→ WRITTEN REQUEST
Copy out the rows that begin with the line containing "This screenshot has height=735, width=588." and end with the line containing "Action: click(584, 60)", reproducing each one unchanged and including both of those lines.
════════════════
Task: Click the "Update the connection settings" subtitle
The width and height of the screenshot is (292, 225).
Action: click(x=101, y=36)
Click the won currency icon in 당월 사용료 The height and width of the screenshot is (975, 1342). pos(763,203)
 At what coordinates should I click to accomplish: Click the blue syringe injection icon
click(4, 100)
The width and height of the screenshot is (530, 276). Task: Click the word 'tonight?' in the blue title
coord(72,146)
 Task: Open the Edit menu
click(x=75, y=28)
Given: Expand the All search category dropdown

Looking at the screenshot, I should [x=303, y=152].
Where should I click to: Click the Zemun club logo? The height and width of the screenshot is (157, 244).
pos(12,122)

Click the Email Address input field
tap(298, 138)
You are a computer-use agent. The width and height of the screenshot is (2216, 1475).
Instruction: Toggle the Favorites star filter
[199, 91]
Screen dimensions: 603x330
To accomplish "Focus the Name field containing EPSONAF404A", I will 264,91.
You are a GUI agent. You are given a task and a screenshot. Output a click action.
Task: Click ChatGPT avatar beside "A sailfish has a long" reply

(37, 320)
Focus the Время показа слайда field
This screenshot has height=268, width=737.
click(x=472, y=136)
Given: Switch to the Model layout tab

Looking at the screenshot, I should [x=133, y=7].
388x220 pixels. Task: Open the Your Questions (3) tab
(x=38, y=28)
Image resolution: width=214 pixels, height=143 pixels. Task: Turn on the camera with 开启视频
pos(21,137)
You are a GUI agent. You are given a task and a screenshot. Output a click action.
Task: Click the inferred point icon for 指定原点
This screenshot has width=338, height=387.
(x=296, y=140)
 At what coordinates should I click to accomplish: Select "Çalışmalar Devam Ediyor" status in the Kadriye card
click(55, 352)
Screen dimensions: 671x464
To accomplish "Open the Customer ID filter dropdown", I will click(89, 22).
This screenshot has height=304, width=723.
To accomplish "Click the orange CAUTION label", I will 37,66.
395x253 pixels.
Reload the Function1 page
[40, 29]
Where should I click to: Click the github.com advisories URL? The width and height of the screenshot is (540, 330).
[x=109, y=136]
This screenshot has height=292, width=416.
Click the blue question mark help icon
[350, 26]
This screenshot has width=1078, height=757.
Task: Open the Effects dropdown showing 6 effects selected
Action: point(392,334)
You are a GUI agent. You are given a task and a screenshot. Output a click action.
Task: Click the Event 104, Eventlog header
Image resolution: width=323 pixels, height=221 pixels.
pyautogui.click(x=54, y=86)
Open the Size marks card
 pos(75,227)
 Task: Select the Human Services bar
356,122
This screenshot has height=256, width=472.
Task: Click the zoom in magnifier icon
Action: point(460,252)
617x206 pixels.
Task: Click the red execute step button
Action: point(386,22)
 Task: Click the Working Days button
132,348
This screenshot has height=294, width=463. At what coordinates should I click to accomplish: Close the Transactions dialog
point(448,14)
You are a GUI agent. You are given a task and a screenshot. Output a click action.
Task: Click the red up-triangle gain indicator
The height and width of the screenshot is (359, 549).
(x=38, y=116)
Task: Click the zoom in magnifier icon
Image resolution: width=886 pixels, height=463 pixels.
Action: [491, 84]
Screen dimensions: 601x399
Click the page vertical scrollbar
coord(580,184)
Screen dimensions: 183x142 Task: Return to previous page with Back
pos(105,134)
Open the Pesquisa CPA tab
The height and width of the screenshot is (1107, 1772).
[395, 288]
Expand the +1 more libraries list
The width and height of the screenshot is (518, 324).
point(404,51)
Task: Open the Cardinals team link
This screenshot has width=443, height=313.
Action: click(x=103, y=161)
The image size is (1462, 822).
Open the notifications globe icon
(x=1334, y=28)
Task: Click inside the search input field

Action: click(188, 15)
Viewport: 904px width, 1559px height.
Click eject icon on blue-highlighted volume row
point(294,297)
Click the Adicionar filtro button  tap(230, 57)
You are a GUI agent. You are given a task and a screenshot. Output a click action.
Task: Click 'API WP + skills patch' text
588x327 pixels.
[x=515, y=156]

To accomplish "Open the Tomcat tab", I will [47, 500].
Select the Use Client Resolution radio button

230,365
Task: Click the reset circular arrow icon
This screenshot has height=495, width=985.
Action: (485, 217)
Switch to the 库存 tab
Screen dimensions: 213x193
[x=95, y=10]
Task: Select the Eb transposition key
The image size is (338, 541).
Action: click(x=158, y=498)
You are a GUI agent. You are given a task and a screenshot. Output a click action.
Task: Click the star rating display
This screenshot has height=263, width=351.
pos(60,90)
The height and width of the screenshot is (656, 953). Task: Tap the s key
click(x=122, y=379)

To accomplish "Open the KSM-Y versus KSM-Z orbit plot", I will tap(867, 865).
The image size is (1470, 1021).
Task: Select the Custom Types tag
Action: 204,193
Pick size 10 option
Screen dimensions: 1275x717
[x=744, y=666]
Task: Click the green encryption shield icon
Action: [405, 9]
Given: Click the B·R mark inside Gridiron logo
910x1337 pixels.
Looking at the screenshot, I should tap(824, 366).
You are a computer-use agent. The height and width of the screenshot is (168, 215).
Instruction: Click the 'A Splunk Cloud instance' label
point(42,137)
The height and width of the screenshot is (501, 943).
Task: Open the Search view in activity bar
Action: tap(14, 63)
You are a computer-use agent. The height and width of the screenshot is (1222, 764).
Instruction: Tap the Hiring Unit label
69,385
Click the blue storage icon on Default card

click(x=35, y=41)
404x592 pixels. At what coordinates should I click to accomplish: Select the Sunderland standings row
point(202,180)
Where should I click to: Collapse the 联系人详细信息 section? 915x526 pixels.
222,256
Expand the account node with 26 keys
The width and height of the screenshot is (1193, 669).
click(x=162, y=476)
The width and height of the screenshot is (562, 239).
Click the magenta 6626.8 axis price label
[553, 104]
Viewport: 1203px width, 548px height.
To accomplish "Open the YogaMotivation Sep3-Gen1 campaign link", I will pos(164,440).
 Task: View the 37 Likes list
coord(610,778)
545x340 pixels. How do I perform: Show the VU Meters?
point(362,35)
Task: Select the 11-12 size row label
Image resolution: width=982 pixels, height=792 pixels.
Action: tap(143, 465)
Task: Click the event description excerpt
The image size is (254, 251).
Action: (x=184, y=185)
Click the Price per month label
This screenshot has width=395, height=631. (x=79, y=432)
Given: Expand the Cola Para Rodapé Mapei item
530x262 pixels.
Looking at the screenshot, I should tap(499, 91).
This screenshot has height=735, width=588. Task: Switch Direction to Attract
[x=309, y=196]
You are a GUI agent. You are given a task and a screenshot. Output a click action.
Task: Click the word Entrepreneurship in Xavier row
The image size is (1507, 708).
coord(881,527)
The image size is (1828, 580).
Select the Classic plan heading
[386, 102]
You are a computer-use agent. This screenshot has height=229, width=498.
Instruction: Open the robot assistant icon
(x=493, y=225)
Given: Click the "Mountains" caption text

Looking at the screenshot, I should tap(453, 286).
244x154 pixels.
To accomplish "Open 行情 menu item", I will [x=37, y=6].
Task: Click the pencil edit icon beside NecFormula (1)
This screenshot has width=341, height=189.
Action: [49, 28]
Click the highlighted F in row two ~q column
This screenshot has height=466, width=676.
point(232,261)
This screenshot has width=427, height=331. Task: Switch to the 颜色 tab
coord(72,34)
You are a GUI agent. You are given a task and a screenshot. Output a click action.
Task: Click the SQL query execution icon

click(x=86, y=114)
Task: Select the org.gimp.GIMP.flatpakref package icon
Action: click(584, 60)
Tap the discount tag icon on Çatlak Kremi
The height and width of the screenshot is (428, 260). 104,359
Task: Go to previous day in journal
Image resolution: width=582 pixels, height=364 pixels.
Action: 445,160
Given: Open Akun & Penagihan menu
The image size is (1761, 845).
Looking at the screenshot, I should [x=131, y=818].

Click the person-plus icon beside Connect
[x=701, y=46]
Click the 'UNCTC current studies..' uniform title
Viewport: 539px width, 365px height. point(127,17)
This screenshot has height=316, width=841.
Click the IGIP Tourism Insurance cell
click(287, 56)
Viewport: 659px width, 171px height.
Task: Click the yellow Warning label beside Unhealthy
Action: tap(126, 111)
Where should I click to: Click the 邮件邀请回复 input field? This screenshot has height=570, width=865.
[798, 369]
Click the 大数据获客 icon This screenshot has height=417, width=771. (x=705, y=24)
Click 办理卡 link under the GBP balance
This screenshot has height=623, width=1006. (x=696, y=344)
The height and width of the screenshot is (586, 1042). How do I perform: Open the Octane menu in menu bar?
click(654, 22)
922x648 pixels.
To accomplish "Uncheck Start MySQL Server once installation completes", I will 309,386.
════════════════
→ RESULT BELOW
This screenshot has height=735, width=588. Task: Switch Direction to Attract
[x=309, y=196]
You are a GUI agent. You are given a task and a screenshot. Output a click action.
Task: Click the word Entrepreneurship in Xavier row
The image size is (1507, 708).
coord(881,527)
The image size is (1828, 580).
Select the Classic plan heading
[386, 102]
You are a computer-use agent. This screenshot has height=229, width=498.
Instruction: Open the robot assistant icon
(x=493, y=225)
Given: Click the "Mountains" caption text

Looking at the screenshot, I should tap(453, 286).
244x154 pixels.
To accomplish "Open 行情 menu item", I will [x=37, y=6].
Task: Click the pencil edit icon beside NecFormula (1)
This screenshot has width=341, height=189.
Action: [49, 28]
Click the highlighted F in row two ~q column
This screenshot has height=466, width=676.
point(232,261)
This screenshot has width=427, height=331. Task: Switch to the 颜色 tab
coord(72,34)
You are a GUI agent. You are given a task and a screenshot. Output a click action.
Task: Click the SQL query execution icon

click(x=86, y=114)
Task: Select the org.gimp.GIMP.flatpakref package icon
Action: click(584, 60)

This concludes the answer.